#### AIM OF THE EXERCISE
Write out each entry, exactly the way it appears.
[DATA SUPPLIED Boundary: Start]
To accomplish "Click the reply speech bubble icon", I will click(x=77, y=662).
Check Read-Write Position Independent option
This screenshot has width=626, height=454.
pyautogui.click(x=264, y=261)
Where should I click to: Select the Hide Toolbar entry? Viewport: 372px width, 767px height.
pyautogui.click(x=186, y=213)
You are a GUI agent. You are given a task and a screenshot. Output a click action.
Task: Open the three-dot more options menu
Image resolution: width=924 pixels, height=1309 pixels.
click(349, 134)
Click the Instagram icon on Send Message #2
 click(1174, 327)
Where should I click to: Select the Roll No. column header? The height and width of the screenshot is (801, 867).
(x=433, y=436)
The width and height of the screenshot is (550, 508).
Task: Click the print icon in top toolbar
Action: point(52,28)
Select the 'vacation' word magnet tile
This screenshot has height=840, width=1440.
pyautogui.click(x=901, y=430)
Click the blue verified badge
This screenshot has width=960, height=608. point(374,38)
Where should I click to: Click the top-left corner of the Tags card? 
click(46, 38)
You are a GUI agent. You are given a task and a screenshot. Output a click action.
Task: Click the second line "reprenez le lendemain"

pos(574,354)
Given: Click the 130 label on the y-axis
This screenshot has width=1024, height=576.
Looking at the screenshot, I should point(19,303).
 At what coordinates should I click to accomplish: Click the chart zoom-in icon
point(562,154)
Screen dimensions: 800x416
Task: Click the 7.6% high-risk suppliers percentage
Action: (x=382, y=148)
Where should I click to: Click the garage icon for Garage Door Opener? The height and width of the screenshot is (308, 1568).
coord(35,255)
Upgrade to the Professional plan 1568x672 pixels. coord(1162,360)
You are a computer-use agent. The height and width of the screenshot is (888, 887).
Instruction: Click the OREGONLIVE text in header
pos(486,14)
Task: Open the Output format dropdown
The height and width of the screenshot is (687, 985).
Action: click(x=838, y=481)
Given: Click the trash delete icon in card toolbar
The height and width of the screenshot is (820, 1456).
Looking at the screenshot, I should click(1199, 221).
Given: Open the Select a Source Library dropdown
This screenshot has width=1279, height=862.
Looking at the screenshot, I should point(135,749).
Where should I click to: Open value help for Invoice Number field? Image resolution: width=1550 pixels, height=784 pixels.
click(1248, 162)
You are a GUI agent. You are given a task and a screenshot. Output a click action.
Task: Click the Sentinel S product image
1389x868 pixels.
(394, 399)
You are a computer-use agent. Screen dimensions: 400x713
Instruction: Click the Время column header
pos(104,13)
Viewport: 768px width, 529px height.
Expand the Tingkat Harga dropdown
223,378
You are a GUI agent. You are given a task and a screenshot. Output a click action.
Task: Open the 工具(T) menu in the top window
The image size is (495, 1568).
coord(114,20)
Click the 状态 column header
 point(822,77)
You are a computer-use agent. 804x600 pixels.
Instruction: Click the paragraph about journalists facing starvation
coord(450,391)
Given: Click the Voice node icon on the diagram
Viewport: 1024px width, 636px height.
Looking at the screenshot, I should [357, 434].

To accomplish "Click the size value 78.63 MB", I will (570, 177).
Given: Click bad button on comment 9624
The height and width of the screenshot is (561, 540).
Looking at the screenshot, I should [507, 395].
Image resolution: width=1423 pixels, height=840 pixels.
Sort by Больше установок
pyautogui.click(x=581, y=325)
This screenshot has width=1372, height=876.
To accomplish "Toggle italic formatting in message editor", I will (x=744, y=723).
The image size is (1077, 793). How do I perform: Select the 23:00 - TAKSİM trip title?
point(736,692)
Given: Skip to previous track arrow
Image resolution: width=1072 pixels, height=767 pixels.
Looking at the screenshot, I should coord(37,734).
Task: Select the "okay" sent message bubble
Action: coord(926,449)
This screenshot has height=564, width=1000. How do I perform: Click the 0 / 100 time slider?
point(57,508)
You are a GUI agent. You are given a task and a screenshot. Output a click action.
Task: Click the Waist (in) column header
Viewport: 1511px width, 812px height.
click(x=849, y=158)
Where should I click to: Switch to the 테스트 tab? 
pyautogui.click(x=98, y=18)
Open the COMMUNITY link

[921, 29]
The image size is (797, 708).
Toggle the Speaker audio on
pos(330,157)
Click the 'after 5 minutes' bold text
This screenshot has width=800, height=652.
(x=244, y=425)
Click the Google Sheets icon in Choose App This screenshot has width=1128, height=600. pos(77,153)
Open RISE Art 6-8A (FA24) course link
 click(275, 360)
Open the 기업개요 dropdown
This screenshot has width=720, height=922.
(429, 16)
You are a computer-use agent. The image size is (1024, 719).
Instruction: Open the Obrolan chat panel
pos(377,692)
[DATA SUPPLIED Boundary: End]
#### COMPLETED TASK
To accomplish "Click the reply speech bubble icon", I will click(x=77, y=662).
Check Read-Write Position Independent option
This screenshot has width=626, height=454.
pyautogui.click(x=264, y=261)
Where should I click to: Select the Hide Toolbar entry? Viewport: 372px width, 767px height.
pyautogui.click(x=186, y=213)
You are a GUI agent. You are given a task and a screenshot. Output a click action.
Task: Open the three-dot more options menu
Image resolution: width=924 pixels, height=1309 pixels.
click(349, 134)
Click the Instagram icon on Send Message #2
 click(1174, 327)
Where should I click to: Select the Roll No. column header? The height and width of the screenshot is (801, 867).
(x=433, y=436)
The width and height of the screenshot is (550, 508).
Task: Click the print icon in top toolbar
Action: point(52,28)
Select the 'vacation' word magnet tile
This screenshot has height=840, width=1440.
pyautogui.click(x=901, y=430)
Click the blue verified badge
This screenshot has width=960, height=608. point(374,38)
Where should I click to: Click the top-left corner of the Tags card? 
click(46, 38)
You are a GUI agent. You are given a task and a screenshot. Output a click action.
Task: Click the second line "reprenez le lendemain"

pos(574,354)
Given: Click the 130 label on the y-axis
This screenshot has width=1024, height=576.
Looking at the screenshot, I should point(19,303).
 At what coordinates should I click to accomplish: Click the chart zoom-in icon
point(562,154)
Screen dimensions: 800x416
Task: Click the 7.6% high-risk suppliers percentage
Action: (x=382, y=148)
Where should I click to: Click the garage icon for Garage Door Opener? The height and width of the screenshot is (308, 1568).
coord(35,255)
Upgrade to the Professional plan 1568x672 pixels. coord(1162,360)
You are a computer-use agent. The height and width of the screenshot is (888, 887).
Instruction: Click the OREGONLIVE text in header
pos(486,14)
Task: Open the Output format dropdown
The height and width of the screenshot is (687, 985).
Action: click(x=838, y=481)
Given: Click the trash delete icon in card toolbar
The height and width of the screenshot is (820, 1456).
Looking at the screenshot, I should click(1199, 221).
Given: Open the Select a Source Library dropdown
This screenshot has width=1279, height=862.
Looking at the screenshot, I should point(135,749).
Where should I click to: Open value help for Invoice Number field? Image resolution: width=1550 pixels, height=784 pixels.
click(1248, 162)
You are a GUI agent. You are given a task and a screenshot. Output a click action.
Task: Click the Sentinel S product image
1389x868 pixels.
(394, 399)
You are a computer-use agent. Screen dimensions: 400x713
Instruction: Click the Время column header
pos(104,13)
Viewport: 768px width, 529px height.
Expand the Tingkat Harga dropdown
223,378
You are a GUI agent. You are given a task and a screenshot. Output a click action.
Task: Open the 工具(T) menu in the top window
The image size is (495, 1568).
coord(114,20)
Click the 状态 column header
 point(822,77)
You are a computer-use agent. 804x600 pixels.
Instruction: Click the paragraph about journalists facing starvation
coord(450,391)
Given: Click the Voice node icon on the diagram
Viewport: 1024px width, 636px height.
Looking at the screenshot, I should [357, 434].

To accomplish "Click the size value 78.63 MB", I will (570, 177).
Given: Click bad button on comment 9624
The height and width of the screenshot is (561, 540).
Looking at the screenshot, I should [507, 395].
Image resolution: width=1423 pixels, height=840 pixels.
Sort by Больше установок
pyautogui.click(x=581, y=325)
This screenshot has width=1372, height=876.
To accomplish "Toggle italic formatting in message editor", I will (x=744, y=723).
The image size is (1077, 793). How do I perform: Select the 23:00 - TAKSİM trip title?
point(736,692)
Given: Skip to previous track arrow
Image resolution: width=1072 pixels, height=767 pixels.
Looking at the screenshot, I should coord(37,734).
Task: Select the "okay" sent message bubble
Action: coord(926,449)
This screenshot has height=564, width=1000. How do I perform: Click the 0 / 100 time slider?
point(57,508)
You are a GUI agent. You are given a task and a screenshot. Output a click action.
Task: Click the Waist (in) column header
Viewport: 1511px width, 812px height.
click(x=849, y=158)
Where should I click to: Switch to the 테스트 tab? 
pyautogui.click(x=98, y=18)
Open the COMMUNITY link

[921, 29]
The image size is (797, 708).
Toggle the Speaker audio on
pos(330,157)
Click the 'after 5 minutes' bold text
This screenshot has width=800, height=652.
(x=244, y=425)
Click the Google Sheets icon in Choose App This screenshot has width=1128, height=600. pos(77,153)
Open RISE Art 6-8A (FA24) course link
 click(275, 360)
Open the 기업개요 dropdown
This screenshot has width=720, height=922.
(429, 16)
You are a computer-use agent. The image size is (1024, 719).
Instruction: Open the Obrolan chat panel
pos(377,692)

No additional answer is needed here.